#### [MATERIAL SHOWN]

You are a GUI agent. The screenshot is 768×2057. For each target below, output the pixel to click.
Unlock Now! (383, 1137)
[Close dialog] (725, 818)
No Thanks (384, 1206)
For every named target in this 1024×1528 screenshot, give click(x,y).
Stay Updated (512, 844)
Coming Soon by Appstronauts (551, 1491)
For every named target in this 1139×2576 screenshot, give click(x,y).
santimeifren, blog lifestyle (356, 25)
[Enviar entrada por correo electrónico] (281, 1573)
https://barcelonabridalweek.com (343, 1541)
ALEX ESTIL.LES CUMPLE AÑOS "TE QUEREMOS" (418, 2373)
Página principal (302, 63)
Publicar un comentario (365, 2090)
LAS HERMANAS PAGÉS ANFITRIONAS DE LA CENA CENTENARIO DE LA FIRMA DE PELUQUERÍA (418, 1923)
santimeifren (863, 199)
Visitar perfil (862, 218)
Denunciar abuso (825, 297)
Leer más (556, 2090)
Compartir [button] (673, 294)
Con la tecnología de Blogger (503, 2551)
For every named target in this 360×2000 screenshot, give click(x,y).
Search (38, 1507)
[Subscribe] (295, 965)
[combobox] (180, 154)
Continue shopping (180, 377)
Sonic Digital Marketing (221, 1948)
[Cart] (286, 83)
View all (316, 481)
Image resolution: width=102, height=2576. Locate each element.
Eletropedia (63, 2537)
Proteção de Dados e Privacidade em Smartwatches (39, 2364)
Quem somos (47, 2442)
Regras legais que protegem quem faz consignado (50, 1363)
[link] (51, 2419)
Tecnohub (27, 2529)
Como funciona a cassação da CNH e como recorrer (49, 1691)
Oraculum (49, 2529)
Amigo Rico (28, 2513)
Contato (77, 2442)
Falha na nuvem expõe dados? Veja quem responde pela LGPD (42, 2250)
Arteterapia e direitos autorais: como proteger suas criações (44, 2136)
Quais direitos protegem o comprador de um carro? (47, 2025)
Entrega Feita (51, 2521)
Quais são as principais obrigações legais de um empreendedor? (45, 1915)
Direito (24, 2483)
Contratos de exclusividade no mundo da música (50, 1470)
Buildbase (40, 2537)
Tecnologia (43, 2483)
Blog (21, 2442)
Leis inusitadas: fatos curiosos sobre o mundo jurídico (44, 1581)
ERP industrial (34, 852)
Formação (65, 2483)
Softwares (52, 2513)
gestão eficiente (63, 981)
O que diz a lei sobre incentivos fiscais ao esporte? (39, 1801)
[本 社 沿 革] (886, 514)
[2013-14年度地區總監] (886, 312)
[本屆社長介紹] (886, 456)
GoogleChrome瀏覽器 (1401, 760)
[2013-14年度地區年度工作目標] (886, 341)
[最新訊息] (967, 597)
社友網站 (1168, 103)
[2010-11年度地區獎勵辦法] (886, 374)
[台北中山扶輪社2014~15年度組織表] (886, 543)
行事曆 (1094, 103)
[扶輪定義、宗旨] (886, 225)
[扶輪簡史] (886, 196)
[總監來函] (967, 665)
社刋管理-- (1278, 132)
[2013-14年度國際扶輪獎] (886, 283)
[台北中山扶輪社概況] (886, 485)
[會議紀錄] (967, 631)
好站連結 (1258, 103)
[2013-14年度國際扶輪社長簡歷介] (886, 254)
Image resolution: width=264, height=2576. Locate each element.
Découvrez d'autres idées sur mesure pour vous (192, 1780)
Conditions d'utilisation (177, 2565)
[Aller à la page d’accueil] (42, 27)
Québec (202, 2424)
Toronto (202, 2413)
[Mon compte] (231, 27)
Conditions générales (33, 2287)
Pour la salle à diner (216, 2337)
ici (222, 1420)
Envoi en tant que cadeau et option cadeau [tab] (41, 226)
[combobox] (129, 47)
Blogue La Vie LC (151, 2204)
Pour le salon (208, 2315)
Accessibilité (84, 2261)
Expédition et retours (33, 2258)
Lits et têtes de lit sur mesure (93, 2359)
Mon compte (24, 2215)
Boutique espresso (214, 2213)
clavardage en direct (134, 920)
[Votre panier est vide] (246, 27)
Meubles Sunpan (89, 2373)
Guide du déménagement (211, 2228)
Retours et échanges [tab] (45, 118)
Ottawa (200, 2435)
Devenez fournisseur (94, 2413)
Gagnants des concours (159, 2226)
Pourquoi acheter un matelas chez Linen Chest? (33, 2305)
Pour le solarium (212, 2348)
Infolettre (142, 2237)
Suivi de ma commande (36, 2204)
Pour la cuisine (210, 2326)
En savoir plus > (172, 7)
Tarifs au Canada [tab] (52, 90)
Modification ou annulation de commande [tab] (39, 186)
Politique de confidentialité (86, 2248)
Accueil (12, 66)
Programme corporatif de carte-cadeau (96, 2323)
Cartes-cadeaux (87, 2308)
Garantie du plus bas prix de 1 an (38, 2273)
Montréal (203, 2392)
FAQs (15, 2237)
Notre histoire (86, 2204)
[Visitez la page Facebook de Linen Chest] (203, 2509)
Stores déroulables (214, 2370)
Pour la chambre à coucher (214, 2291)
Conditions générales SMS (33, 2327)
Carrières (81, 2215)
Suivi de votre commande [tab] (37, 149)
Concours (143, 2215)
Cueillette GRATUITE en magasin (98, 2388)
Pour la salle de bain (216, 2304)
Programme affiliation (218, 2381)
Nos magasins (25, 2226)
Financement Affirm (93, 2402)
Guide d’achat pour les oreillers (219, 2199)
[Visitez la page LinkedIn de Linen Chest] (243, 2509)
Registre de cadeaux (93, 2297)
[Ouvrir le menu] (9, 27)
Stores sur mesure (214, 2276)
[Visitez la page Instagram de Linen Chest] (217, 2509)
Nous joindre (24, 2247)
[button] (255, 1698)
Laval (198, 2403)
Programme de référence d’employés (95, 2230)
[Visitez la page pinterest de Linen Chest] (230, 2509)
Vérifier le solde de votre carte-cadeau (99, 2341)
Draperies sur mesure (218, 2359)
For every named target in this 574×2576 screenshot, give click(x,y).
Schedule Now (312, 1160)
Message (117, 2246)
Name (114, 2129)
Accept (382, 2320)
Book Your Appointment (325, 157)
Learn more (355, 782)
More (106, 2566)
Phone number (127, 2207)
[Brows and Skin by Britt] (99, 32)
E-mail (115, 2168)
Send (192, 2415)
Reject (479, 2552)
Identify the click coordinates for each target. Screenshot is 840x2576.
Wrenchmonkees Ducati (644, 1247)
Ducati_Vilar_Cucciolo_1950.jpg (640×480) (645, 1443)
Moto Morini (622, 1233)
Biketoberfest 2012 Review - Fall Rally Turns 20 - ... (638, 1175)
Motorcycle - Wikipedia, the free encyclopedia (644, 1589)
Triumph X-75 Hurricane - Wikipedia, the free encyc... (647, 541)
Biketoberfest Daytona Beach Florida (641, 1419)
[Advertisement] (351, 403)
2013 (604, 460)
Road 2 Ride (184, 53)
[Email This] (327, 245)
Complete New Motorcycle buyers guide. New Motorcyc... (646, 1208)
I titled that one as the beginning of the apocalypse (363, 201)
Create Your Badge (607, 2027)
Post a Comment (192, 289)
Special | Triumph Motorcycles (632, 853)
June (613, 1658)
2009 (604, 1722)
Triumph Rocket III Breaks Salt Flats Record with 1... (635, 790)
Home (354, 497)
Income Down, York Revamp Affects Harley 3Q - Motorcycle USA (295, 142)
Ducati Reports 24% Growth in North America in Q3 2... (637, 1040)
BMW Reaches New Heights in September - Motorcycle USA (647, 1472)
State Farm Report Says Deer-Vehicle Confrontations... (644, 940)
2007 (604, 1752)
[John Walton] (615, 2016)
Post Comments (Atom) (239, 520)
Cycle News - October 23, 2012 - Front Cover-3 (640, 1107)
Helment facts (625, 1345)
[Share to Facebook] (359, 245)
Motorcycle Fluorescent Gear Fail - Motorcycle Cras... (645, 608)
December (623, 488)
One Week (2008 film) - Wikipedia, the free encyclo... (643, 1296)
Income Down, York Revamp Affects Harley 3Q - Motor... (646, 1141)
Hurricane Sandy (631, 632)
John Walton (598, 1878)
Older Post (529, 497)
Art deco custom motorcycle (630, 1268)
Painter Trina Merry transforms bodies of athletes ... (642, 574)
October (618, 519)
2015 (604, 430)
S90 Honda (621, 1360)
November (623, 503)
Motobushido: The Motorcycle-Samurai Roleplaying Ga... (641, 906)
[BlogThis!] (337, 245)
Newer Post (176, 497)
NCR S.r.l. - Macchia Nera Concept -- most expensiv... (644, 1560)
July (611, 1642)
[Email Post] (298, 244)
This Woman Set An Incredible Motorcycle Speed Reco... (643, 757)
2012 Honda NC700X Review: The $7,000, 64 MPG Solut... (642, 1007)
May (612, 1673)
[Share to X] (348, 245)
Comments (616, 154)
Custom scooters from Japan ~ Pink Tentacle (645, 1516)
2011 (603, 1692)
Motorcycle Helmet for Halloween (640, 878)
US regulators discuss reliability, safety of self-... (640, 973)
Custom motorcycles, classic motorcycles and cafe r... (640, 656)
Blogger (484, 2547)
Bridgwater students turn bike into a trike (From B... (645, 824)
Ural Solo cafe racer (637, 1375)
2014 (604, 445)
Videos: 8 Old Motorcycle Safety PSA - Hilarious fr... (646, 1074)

#### [TASK DETAILS]
Please quote nothing but the lines from the line with "[Advertisement] (351, 403)" through the end of the data above, exactly as written, ends included.

#### [ANSWER BELOW]
[Advertisement] (351, 403)
2013 (604, 460)
Road 2 Ride (184, 53)
[Email This] (327, 245)
Complete New Motorcycle buyers guide. New Motorcyc... (646, 1208)
I titled that one as the beginning of the apocalypse (363, 201)
Create Your Badge (607, 2027)
Post a Comment (192, 289)
Special | Triumph Motorcycles (632, 853)
June (613, 1658)
2009 (604, 1722)
Triumph Rocket III Breaks Salt Flats Record with 1... (635, 790)
Home (354, 497)
Income Down, York Revamp Affects Harley 3Q - Motorcycle USA (295, 142)
Ducati Reports 24% Growth in North America in Q3 2... (637, 1040)
BMW Reaches New Heights in September - Motorcycle USA (647, 1472)
State Farm Report Says Deer-Vehicle Confrontations... (644, 940)
2007 (604, 1752)
[John Walton] (615, 2016)
Post Comments (Atom) (239, 520)
Cycle News - October 23, 2012 - Front Cover-3 (640, 1107)
Helment facts (625, 1345)
[Share to Facebook] (359, 245)
Motorcycle Fluorescent Gear Fail - Motorcycle Cras... (645, 608)
December (623, 488)
One Week (2008 film) - Wikipedia, the free encyclo... (643, 1296)
Income Down, York Revamp Affects Harley 3Q - Motor... (646, 1141)
Hurricane Sandy (631, 632)
John Walton (598, 1878)
Older Post (529, 497)
Art deco custom motorcycle (630, 1268)
Painter Trina Merry transforms bodies of athletes ... (642, 574)
October (618, 519)
2015 (604, 430)
S90 Honda (621, 1360)
November (623, 503)
Motobushido: The Motorcycle-Samurai Roleplaying Ga... (641, 906)
[BlogThis!] (337, 245)
Newer Post (176, 497)
NCR S.r.l. - Macchia Nera Concept -- most expensiv... (644, 1560)
July (611, 1642)
[Email Post] (298, 244)
This Woman Set An Incredible Motorcycle Speed Reco... (643, 757)
2012 Honda NC700X Review: The $7,000, 64 MPG Solut... (642, 1007)
May (612, 1673)
[Share to X] (348, 245)
Comments (616, 154)
Custom scooters from Japan ~ Pink Tentacle (645, 1516)
2011 (603, 1692)
Motorcycle Helmet for Halloween (640, 878)
US regulators discuss reliability, safety of self-... (640, 973)
Custom motorcycles, classic motorcycles and cafe r... (640, 656)
Blogger (484, 2547)
Bridgwater students turn bike into a trike (From B... (645, 824)
Ural Solo cafe racer (637, 1375)
2014 (604, 445)
Videos: 8 Old Motorcycle Safety PSA - Hilarious fr... (646, 1074)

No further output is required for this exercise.